Rare plant set to bloom at Connecticut’s Beardsley Zoo
BRIDGEPORT — Though it’s the dead of winter, staff at Connecticut’s Beardsley Zoo are eagerly awaiting the blooming of a plant that only blossoms every decades.
In a news release, the zoo reported that flower stalks have appeared in the center of two Agave plants growing in the zoo’s Victorian Greenhouse. The plants are colloquially known as “Century plant,” because they bloom so rarely (though the process takes about 30 years, not 100).
The stalks resemble giant asparagus spears. One of the plants has grown to more than nine feet; the other is more than seven feet.
According the zoo’s release, the roughly 80-year-old Agave was donated to the zoo in 1956 “by a New Haven pharmacy that was razed for construction of the Connecticut Turnpike. Sixty-four years later, this plant has finally produced a thick flower spike with several side shoots. In its native habitat in the hot, dry American southwest, these spikes can grow to heights up to thirty feet, unfettered by ceilings and roofs.”
Zoo horticulture manager Jonathan Dancho said in the release that he will have to tip the base of the taller flower stalk soon to allow it to grow along the rafters of the greenhouse, where it will produce hundreds of golden blooms.
Dancho estimated that the first of the plants will bloom in February or March, followed by the second, larger plant blooming in March or April. The greenhouse has several more Agaves that are years away from blooming. The last Agave bloomed in the zoo greenhouse in 2003.
“We haven’t seen a Century plant bloom at the Zoo in 17 years, and it’s unclear if or when we’ll see one again,” said Dancho in the release. “There are some oddities of nature that are dazzling simply by taking so long to flower. The Century plant is one of them.”
Most likely an Agave americana, the horticultural staff at the zoo has not been able to discern the precise subspecies in the Greenhouse collection. There are about 22 genera and 720 species of agave plants with spiny leaves.
According to the release, one of the zoo’s missions is to serve as a botanical garden for the community, demonstrating the relationship between plants, animals, and humans. The historical Victorian Greenhouse houses hundreds of plants, along with a Koi pond. Volunteers help to maintain the plants, adding signage that is a helpful benefit to home gardeners, garden clubs, and houseplant enthusiasts.

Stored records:
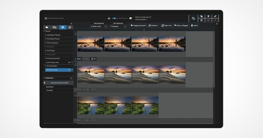Click the magnifier search icon at top right
The width and height of the screenshot is (263, 138).
(215, 20)
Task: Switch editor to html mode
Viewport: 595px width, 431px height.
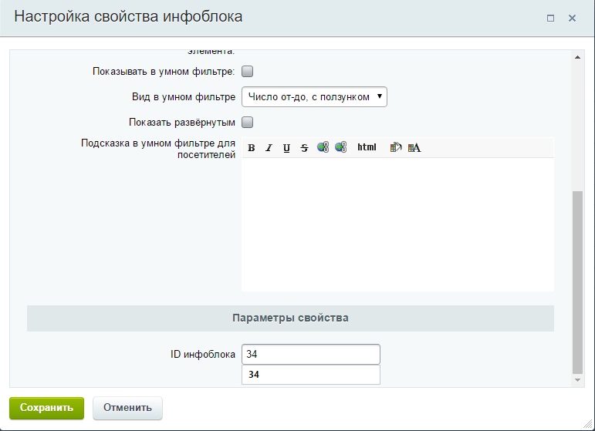Action: pyautogui.click(x=367, y=147)
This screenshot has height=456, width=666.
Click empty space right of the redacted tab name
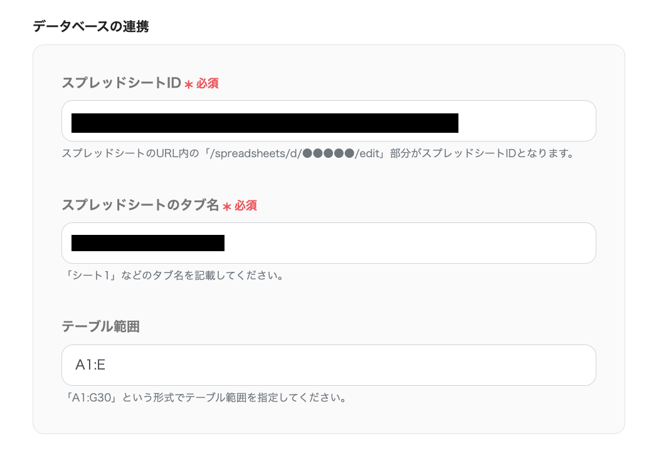(x=408, y=243)
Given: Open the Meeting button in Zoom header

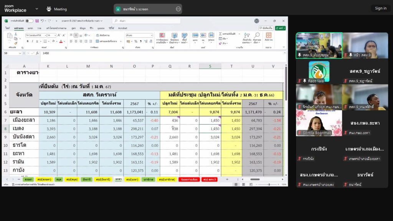Looking at the screenshot, I should [56, 9].
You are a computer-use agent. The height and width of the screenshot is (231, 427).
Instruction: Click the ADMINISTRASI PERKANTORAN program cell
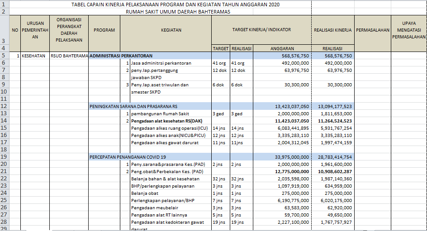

Aim of the task:
According to the article on the Beardsley Zoo's blooming Century plants, in what year did an Agave last bloom in the zoo greenhouse?

Output below:
2003